#### [ИСХОДНЫЙ ТЕКСТ]
********

Использование в медицинских целях золота еще старше и восходит к древности; оно, конечно, было основным веществом в порожденной алхимией ятрохимии (см. стр. 277); и даже в XX веке то здесь, то там было слышно о лекарствах, основанных на золоте. Единственное научное обоснование для применения этого металла, ценного лишь тем, что он практически не вступает в химическое взаимодействие с другими веществами, по-видимому, заключалось в том, что такой исключительный элемент, конечно же, должен обладать и целительными свойствами в дополнение ко всем остальным. Использовать можно было лишь чистое золото; оно было действеннее, если лекарство готовили на медленном огне. Большинство врачей добавляли небольшое количество золота в питье под названием «питьевое золото», приготовленное из разных трав, которые сами по себе обладали целительными свойствами; таким образом, в то время как золото по сути не играло никакой роли — ни целебной, ни вредоносной, — питье в целом могло пойти на пользу пациенту, и это поддерживало миф.
Также считалось, что золото полезно в наружном применении. Золото притягивает к себе кровь и, таким образом, может предотвратить или исцелить например уродливые оспины. Даже в XVIII веке богатые люди, страшась оспин, хорошо платили за то, чтобы покрыть свои лица тонким слоем золота и предотвратить появление нежелательных дефектов кожи. Келемен Майке, секретарь принца Ференца Ракоци (1676–1735), писал в 1718 году о неудачном эксперименте графини Берчини. Врачам не составило труда позолотить красивое лицо графини; проблема возникла потом, когда они попытались снять золотой слой. В конце концов им пришлось отковыривать его иголками мельчайшими кусочками. И даже в этом случае им не удалось снять все золото с носа, который до конца ее жизни оставался черным.
Иллюстрация из «Surgery» (Хирургии) Парацелъса (1549), на которой изображен процесс ампутации ноги. Парацельс был первым, кто рекомендовал использовать обезболивающее в ходе таких операций.

********

#### [ПРЕДОСТАВЛЕННЫЕ ДАННЫЕ]
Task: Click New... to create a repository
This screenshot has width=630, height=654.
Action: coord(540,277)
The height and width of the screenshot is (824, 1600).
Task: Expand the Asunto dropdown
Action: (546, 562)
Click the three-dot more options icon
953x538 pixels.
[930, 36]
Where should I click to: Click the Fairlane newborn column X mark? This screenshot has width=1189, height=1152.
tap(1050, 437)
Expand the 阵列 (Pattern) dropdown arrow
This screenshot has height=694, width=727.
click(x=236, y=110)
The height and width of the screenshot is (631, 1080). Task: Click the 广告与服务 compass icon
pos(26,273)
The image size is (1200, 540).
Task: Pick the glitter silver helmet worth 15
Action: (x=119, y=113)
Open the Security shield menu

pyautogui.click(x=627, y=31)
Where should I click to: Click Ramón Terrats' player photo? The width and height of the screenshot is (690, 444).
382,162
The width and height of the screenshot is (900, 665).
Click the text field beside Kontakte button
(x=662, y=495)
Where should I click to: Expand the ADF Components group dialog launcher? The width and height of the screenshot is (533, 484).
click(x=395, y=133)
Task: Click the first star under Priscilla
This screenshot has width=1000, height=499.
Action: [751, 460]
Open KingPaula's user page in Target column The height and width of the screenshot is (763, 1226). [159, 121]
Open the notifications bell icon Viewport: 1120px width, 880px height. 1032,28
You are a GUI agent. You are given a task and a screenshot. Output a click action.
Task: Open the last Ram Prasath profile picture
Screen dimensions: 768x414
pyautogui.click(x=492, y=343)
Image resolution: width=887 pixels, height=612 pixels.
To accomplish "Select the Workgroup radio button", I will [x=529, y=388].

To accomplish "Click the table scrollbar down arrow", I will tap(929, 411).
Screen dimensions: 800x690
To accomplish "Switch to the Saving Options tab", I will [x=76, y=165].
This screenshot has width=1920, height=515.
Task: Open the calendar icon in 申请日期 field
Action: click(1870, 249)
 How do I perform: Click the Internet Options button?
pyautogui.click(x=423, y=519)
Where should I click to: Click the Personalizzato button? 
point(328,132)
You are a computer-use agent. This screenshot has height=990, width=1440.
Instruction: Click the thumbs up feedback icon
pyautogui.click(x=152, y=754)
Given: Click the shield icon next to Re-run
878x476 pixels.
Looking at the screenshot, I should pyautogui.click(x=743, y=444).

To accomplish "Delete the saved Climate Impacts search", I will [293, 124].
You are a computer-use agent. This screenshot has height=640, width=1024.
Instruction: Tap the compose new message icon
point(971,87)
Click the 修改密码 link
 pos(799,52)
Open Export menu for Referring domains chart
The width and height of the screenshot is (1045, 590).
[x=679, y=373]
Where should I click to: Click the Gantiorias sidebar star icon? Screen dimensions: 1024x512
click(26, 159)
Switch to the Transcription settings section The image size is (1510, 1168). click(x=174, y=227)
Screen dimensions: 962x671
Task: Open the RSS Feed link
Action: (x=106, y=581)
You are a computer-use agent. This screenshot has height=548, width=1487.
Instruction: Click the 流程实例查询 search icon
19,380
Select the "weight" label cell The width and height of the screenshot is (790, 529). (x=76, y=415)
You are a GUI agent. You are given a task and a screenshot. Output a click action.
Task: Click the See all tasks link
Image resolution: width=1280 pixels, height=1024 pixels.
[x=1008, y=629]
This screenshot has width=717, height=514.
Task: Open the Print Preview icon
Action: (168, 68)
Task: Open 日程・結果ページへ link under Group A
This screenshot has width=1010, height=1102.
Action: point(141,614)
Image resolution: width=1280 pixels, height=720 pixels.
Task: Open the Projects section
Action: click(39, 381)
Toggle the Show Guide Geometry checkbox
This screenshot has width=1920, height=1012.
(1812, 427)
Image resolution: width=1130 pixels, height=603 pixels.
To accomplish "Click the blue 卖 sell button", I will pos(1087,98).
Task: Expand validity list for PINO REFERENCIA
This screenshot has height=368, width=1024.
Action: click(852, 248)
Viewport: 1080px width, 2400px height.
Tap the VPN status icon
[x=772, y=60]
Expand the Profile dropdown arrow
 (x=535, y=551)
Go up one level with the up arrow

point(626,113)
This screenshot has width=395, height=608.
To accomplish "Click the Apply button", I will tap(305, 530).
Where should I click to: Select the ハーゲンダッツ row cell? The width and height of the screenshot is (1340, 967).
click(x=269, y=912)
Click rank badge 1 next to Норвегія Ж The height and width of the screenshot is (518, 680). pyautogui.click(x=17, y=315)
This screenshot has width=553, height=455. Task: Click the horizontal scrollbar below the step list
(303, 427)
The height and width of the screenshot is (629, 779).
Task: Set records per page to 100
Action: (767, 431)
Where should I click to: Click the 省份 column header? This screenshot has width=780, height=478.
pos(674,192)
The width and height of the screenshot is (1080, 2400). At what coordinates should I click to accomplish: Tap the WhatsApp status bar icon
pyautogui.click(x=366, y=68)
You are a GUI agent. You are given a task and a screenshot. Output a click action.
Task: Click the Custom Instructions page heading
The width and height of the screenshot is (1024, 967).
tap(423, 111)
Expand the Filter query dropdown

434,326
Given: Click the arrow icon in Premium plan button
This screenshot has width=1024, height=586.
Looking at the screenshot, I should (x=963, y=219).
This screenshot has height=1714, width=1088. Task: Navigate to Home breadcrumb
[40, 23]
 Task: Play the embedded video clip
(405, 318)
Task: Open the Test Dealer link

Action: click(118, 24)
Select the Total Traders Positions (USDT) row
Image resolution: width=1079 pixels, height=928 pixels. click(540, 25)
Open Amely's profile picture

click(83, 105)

********

#### [ЧТО НУЖНО СДЕЛАТЬ]
1. Повторите дословно фрагмент текста о лечебном применении золота между словами «Также считалось, что» и «жизни оставался черным.» включительно.
2. Каким, согласно тексту о лечебном применении золота, оставался нос графини Берчини до конца ее жизни?
Записи представляют собой самостоятельный материал, не связанный с текстом.

#### [ВЫПОЛНЕННОЕ ЗАДАНИЕ]
1.
Также считалось, что золото полезно в наружном применении. Золото притягивает к себе кровь и, таким образом, может предотвратить или исцелить например уродливые оспины. Даже в XVIII веке богатые люди, страшась оспин, хорошо платили за то, чтобы покрыть свои лица тонким слоем золота и предотвратить появление нежелательных дефектов кожи. Келемен Майке, секретарь принца Ференца Ракоци (1676–1735), писал в 1718 году о неудачном эксперименте графини Берчини. Врачам не составило труда позолотить красивое лицо графини; проблема возникла потом, когда они попытались снять золотой слой. В конце концов им пришлось отковыривать его иголками мельчайшими кусочками. И даже в этом случае им не удалось снять все золото с носа, который до конца ее жизни оставался черным.

2. Черным.